What occurred was the rape of four young, mentally disabled girls and the groping of a fifth in fall 2005 by a classmate named Christopher Girard, who was eventually sentenced to 11 years in prison. Some of the rapes happened even after parents of one of the girls raised concerns about Girard's behavior, according to the lawsuit.
"We just told them to follow him," said the girl's mother, who is called Mary Roe in the lawsuit but asked not to use her real name to avoid identifying her daughter. "And then she was raped, too."
According to the lawsuit, a then-14-year-old freshman girl identified as Jane Roe, Mary's daughter, told her parents that she thought one of her friends might be pregnant -- she was not -- because she was having sex with Girard under the bleachers in the gymnasium and in a closet in the special education program's science room. Mary said she told her daughter's teacher Jackie Zydek about her concerns on Sept. 21, 2005, and asked her to not allow her daughter to leave the cafeteria during lunch, the lawsuit states.
Five days later, Girard sodomized Jane and another girl under the bleachers in the gymnasium at Hoffman Estates High School during the students' lunch break as another special education student kept watch, according to the lawsuit.
"When it happened and we found out about it, I thought, 'Where do we go now? Who do we trust now?'" Mary Roe said.
Zydek did not return calls seeking comment. She is still a special education instructor in the district. However, the attorney representing Zydek, other teachers named in the suit, the district and the insurance pool did respond.
"While it's an unfortunate incident, there is no liability," said Mike Kujawa, the attorney hired by the insurance pool to defend the lawsuits. "They did the best they could for these kids."
Kujawa said the law regarding special education students states that they be taught in the "least restrictive environment" and the district was following that protocol by not keeping them from leaving the cafeteria.
Meanwhile, Kujawa places the blame for the drawn-out litigation on the plaintiffs' attorneys. The plaintiffs have more than 100 people listed as potential witnesses for trial, he complained.
Kujawa also said another reason it has taken so long is a three-year delay when the civil case was put on hold while the courts decided whether Schaumburg and Hoffman Estates police could be named as defendants. The plaintiffs allege the police had failed to communicate Girard's criminal history to school officials. A circuit court judge ruled the police were not liable and an appeals court upheld that ruling. Then the cases had to be refiled. And then more legal delays.

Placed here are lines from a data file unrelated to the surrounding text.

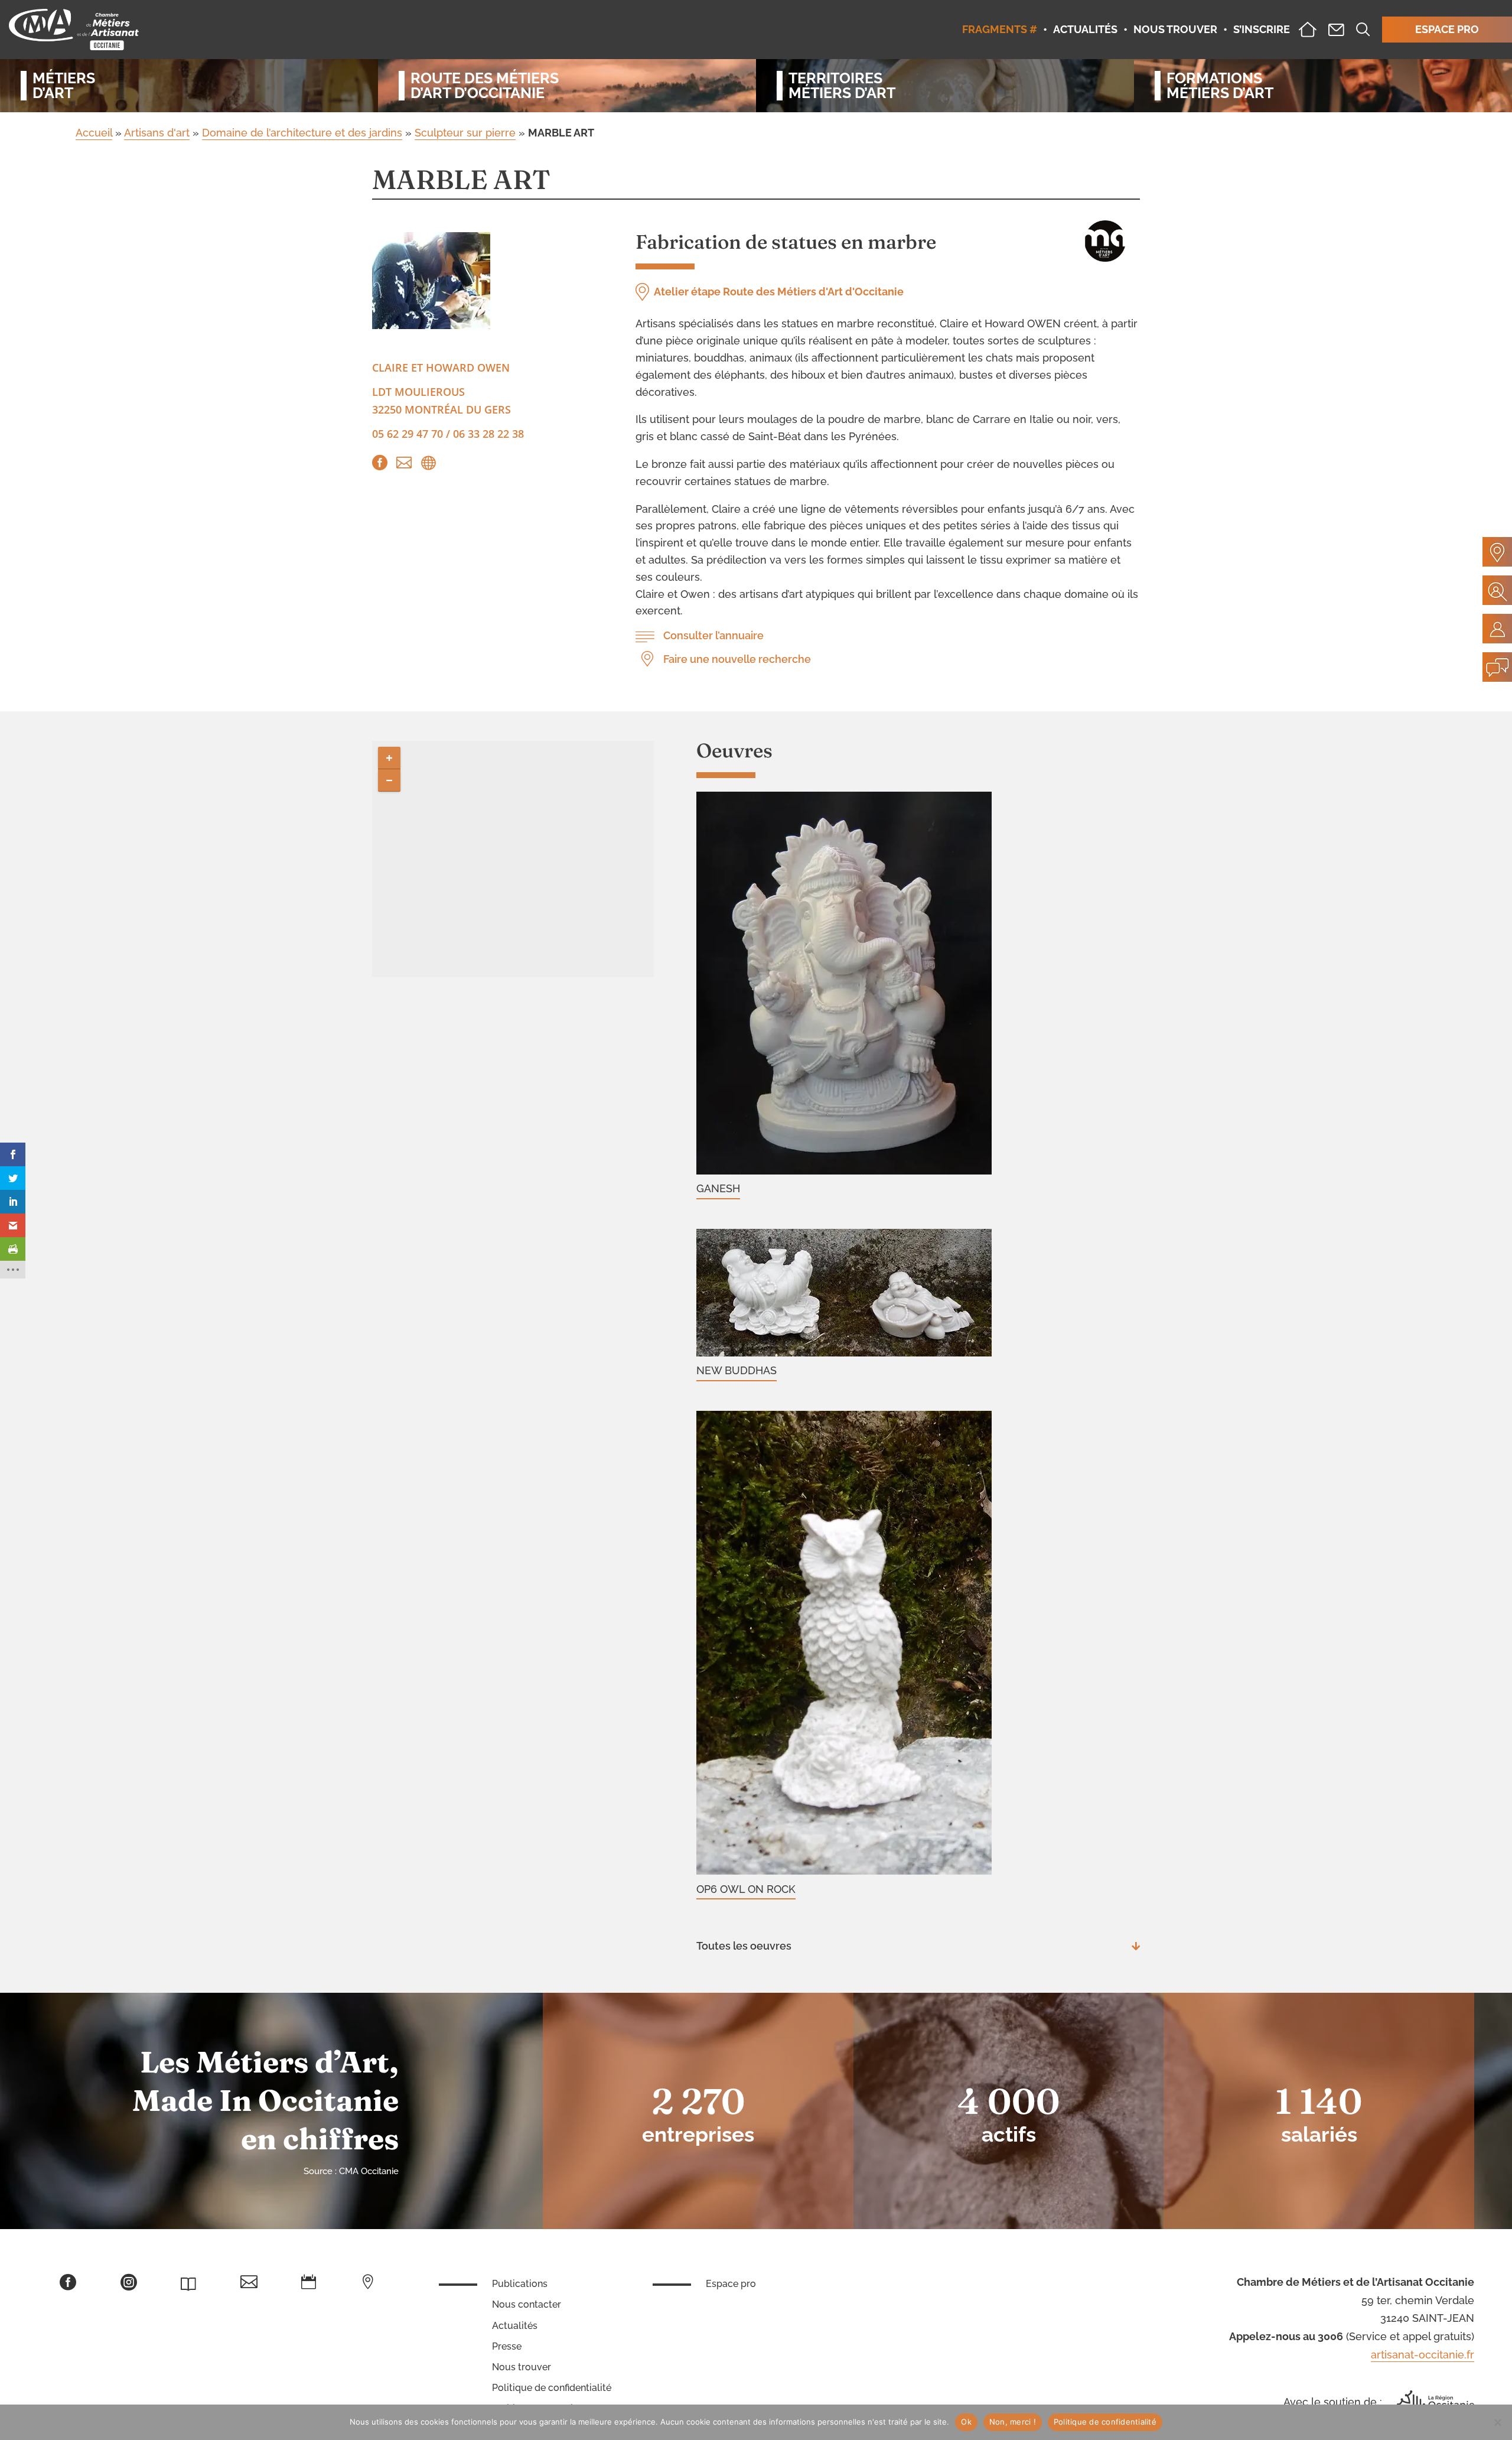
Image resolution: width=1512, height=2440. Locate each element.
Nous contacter (526, 2304)
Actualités (514, 2325)
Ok (966, 2421)
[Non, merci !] (1497, 2422)
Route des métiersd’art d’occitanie (484, 85)
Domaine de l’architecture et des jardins (302, 132)
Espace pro (731, 2283)
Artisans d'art (157, 132)
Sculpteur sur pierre (465, 132)
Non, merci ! (1012, 2421)
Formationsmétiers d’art (1219, 85)
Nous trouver (521, 2367)
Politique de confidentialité (551, 2387)
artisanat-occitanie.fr (1422, 2354)
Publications (520, 2283)
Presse (507, 2346)
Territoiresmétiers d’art (841, 85)
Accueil (94, 132)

"There's an issue up on appeal right now regarding privileged documentation," Kujawa said. "They wanted us to turn over handwritten notes taken by district administrators after they learned of the incident. I don't want to give them."
An attempt at mediation last year failed.

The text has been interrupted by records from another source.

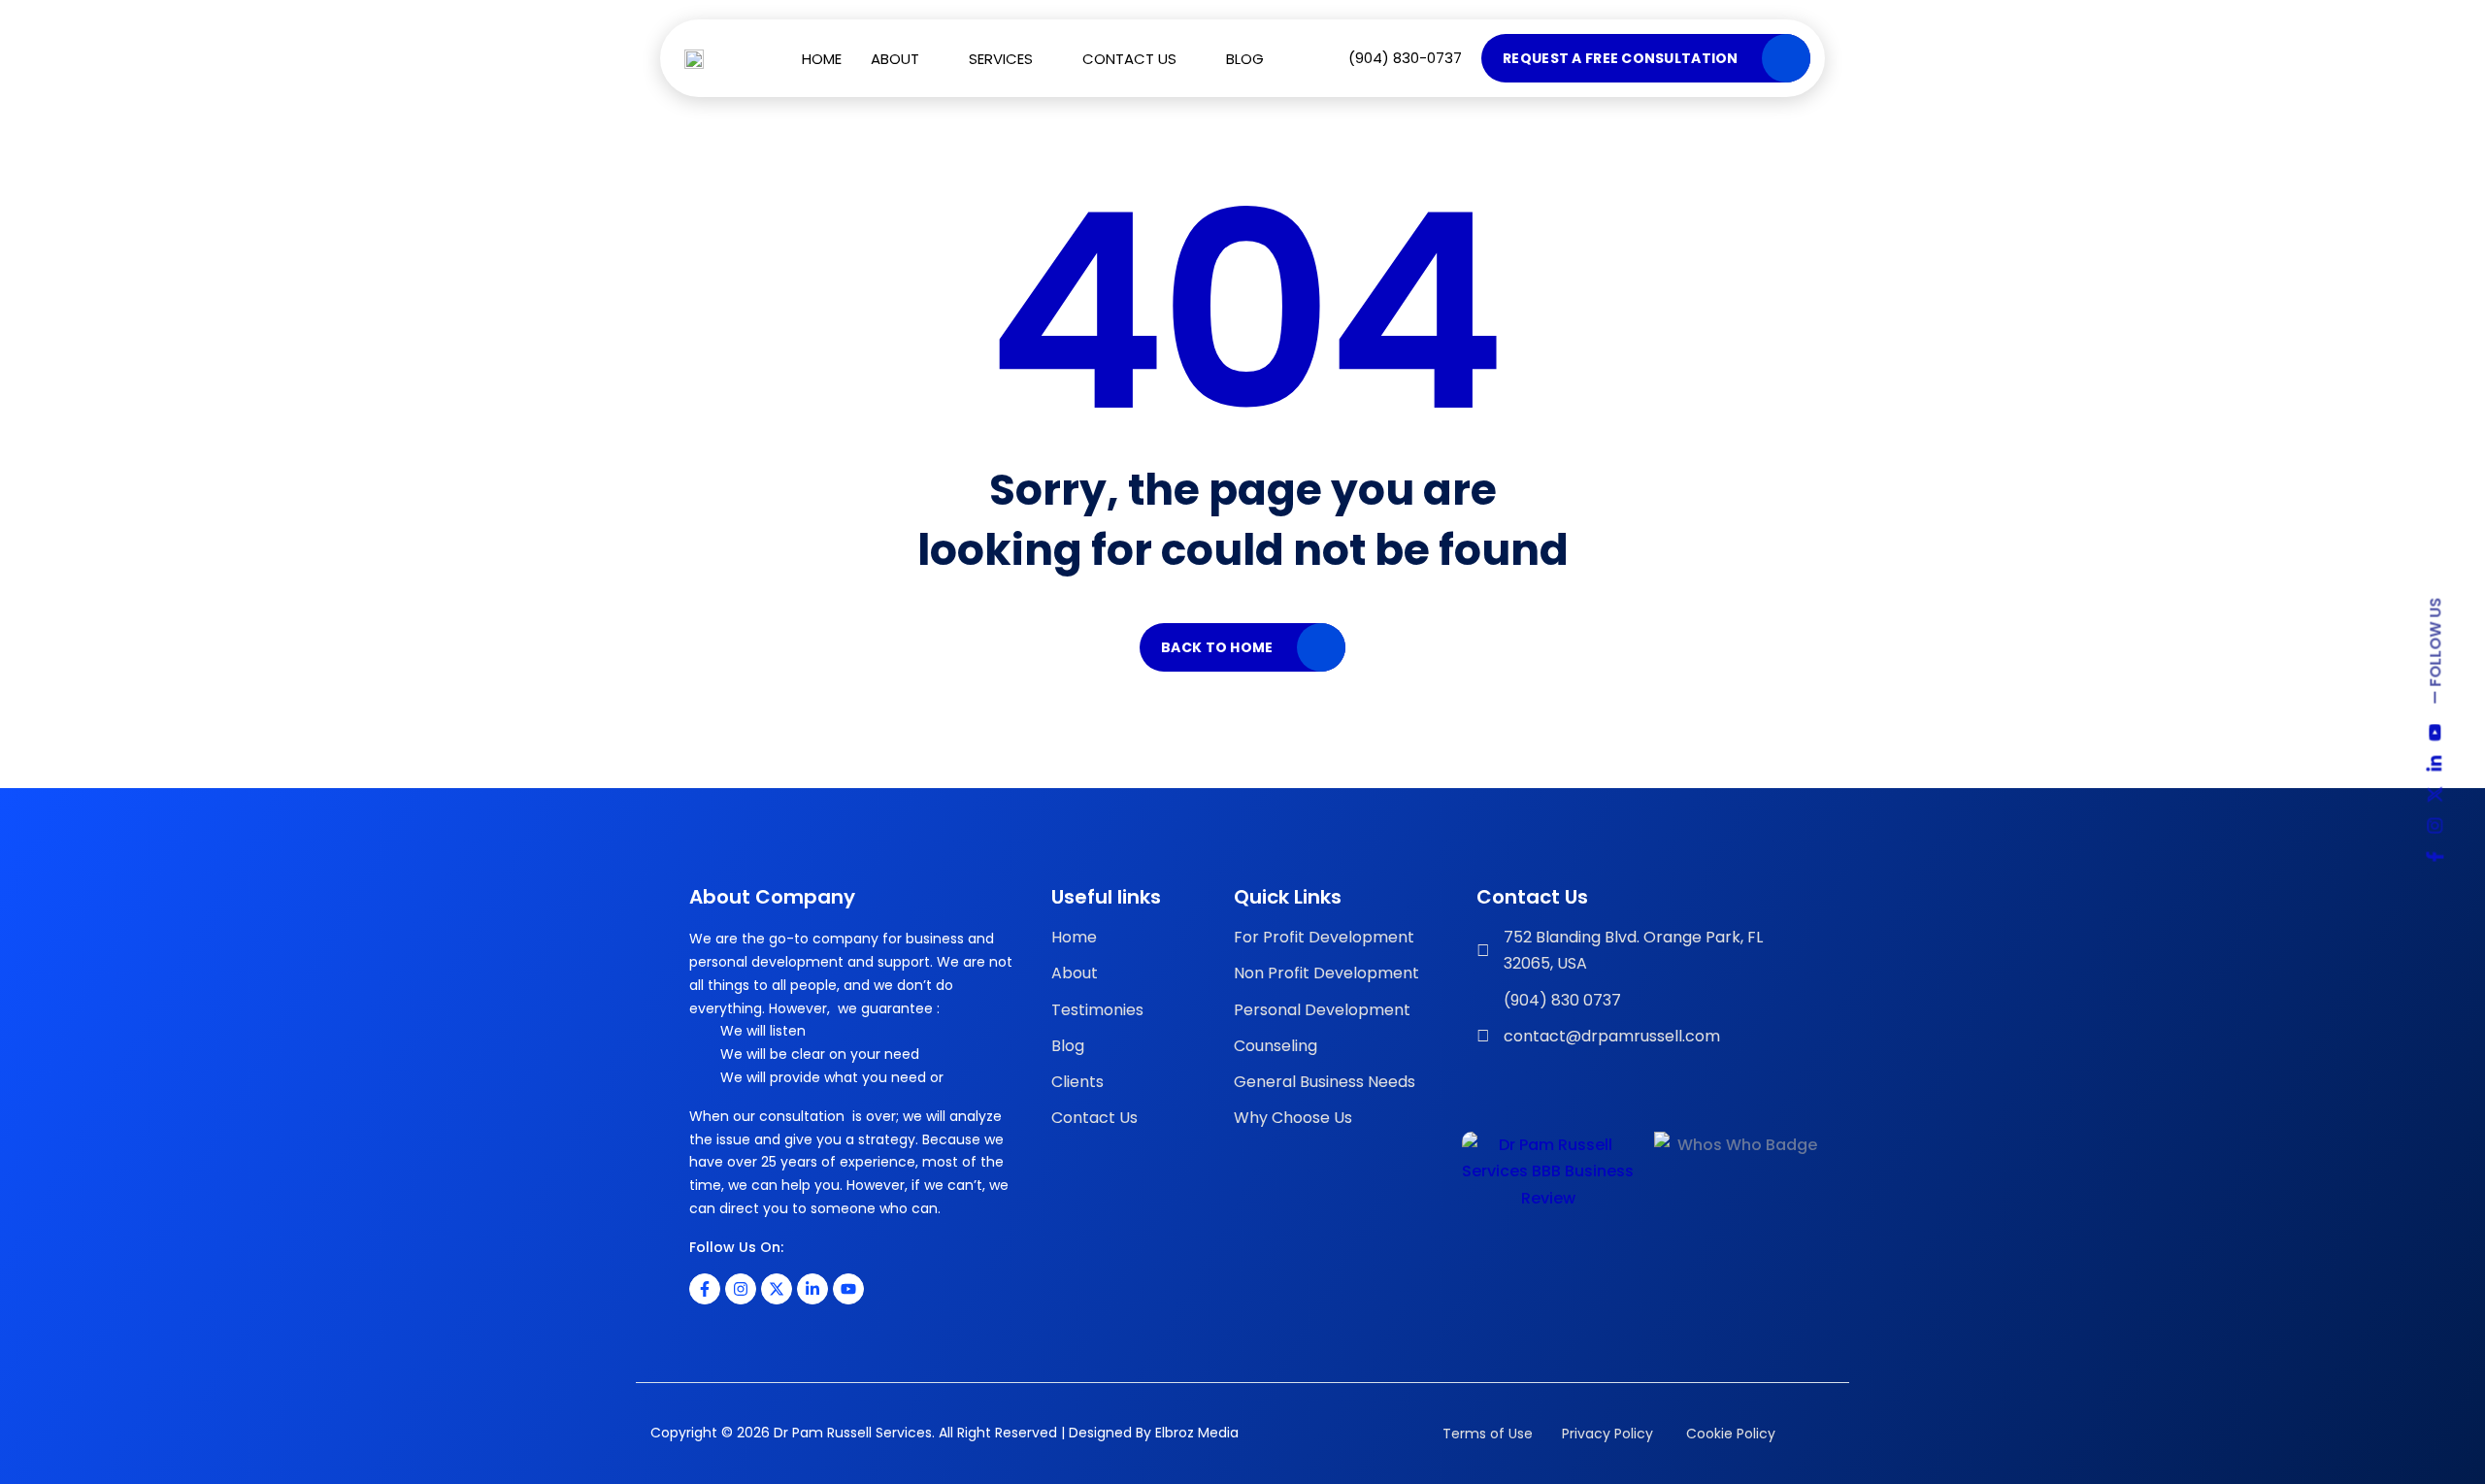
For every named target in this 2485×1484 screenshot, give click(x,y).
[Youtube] (848, 1288)
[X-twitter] (776, 1288)
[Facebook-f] (704, 1288)
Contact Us (1129, 59)
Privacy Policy (1607, 1433)
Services (1001, 59)
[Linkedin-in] (812, 1288)
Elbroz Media (1197, 1432)
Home (822, 59)
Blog (1245, 59)
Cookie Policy (1728, 1433)
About (895, 59)
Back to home (1217, 647)
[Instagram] (740, 1288)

Massarelli called the settlement offer "insulting."
"I really wanted to cry," Mary Roe said. "This doesn't even cover our legal fees. We weren't thinking money when we filed suit; we were thinking justice."
But recovery for her daughter has been tough, Mary said. Though the district paid for Jane to go to a private school for special needs students, therapy has been an ongoing process.
The rape changed her daughter, she said. Jane, now 23, is prone to random fits of anger. She is nervous and anxious all the time. Jane is more promiscuous and acts out sexually, her mother said.
"We've tried everything we could to make her feel good about herself," Mary said. "We think she's a hero for being the whistle-blower about this."
The four districts that make up the insurance pool paid more than $2.1 million combined to cover the costs of the program's operations this year. That's up 15 percent from the previous year. District 211 is the program's largest contributor, mainly because it has the most students and therefore the greatest potential liability. The district contributed nearly $800,000 to cover its share of the insurance pool's operations in 2014, according to the district's financial records. That's up nearly $100,000 from 2013, but it has nothing to with the ongoing litigation, according to the program's administrator, Mike Nugent.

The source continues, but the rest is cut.